Callaghan ha scritto:ringrazio croda e Keith per le circostanziate risposte.
la questione è dunque per me: ha senso parlare di involuzione culturale nei confronti dell'ambiente quando è in atto una colossale involuzione culturale (e basta)?
che senso ha fare la polvere sul tavolo della cucina quando in sala ci sono 500 maiali che cagano?
il discorso è complesso certo, e sarebbe bene parlarne più che scriverne.
.......
Caro Ispettore, ho letto con molto interesse il tuo intervento, che trovo molto azzeccato e di cui ti ringrazio perché è l’ennesima dimostrazione di quello che più volte ho sostenuto e cioè che, anche in questa epoca di social, il forum non è morto, proprio perché interventi e discussioni come queste si possono trovare solo in un posto come questo.

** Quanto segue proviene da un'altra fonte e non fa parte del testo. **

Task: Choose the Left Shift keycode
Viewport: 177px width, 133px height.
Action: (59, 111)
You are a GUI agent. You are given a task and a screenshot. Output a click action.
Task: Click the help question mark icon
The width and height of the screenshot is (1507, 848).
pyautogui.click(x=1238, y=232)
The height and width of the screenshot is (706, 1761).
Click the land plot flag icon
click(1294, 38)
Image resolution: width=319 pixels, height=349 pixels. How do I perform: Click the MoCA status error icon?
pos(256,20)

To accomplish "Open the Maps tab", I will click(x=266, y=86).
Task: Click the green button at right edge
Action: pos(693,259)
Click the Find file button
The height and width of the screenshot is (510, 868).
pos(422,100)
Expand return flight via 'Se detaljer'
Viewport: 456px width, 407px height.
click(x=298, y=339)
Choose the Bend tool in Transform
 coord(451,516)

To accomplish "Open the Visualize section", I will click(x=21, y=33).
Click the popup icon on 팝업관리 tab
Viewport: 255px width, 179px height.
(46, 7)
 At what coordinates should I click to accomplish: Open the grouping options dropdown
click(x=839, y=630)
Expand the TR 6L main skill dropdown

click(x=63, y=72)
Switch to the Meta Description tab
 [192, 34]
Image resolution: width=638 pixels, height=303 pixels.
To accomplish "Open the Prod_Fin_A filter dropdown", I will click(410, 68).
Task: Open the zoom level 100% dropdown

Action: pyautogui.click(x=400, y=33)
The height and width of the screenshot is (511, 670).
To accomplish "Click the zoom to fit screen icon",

Detto questo credo che hai centrato un punto fondamentale, che mi appassiona da diversi anni e sui cui ho letto anche molti saggi e articoli, e cioè quello del cosiddetto “Capitalismo Totale”. La spinta cioè, che è intrinseca nel capitalismo, di invadere ogni spazio e non solo quello economico propriamente detto, e rendere tutto mercificabile: è una spinta fortissima che può essere arginata solo con l'emergere di sistemi e di valori che la limitino, ma che possono esistere solo se prima c'è una consapevolezza di questo contrasto.
Quindi, prima di ciò però è importante che ci sia coscienza del fatto che esistono ambiti che devono rimanere al di fuori della logica di mercato e sicuramente la montagna e la cultura dell’alpinismo è uno di questi, anche se sicuramente non il più importante.
Perché sotto attacco ci sono istituzioni o culture ancora più importanti: la sanità, l’istruzione, i diritti del lavoro e addirittura la famiglia.
Però io credo che una reazione e un controffensiva culturale, che ormai comincio a percepire, deve partire da tutte gli ambiti che sono sotto attacco, e nel caso nostro, appassionati di alpinismo, deve partire proprio dalla difesa dell’alpinismo e dai suoi ambiti.
L’importante credo che sia di reagire in ogni contesto stimolando la presa di coscienza che si tratta di un aspetto di una guerra più ampia e quindi riallacciandosi anche agli aspetti maggiori in modo che la reazione sia parte di una controffensiva più grande.
Le guide alpine o le strutture turistiche, purtroppo, essendo agenti economici sono protagonisti forti di questo attacco, perché sono parte di questo sistema capitalistico e a volte perchè non sono neanche coscienti del danno: fanno parte di un sistema che spinge naturalmente in quella direzione. Però credo che portando il dibattito su un piano più ampio possa contribuire a far emergere una reazione e questo è possibile soprattutto con associazioni non coinvolte economicamente: penso a Mountain Wilderness o addirittura al CAI, che è tutto e il contrario di tutto, ma che negli ultimi anni ha anche preso posizioni molto forti a difesa dell’alpinismo e della montagna.
Quello che tu dici sulla deriva che anche nelle scuole CAI spesso sta avvenendo, però è assolutamente giusto e leggerlo mi ha fatto pensare di lanciare un dibattito all’interno delle scuole che frequento proprio per far emergere una coscienza e una riflessione su questi aspetti.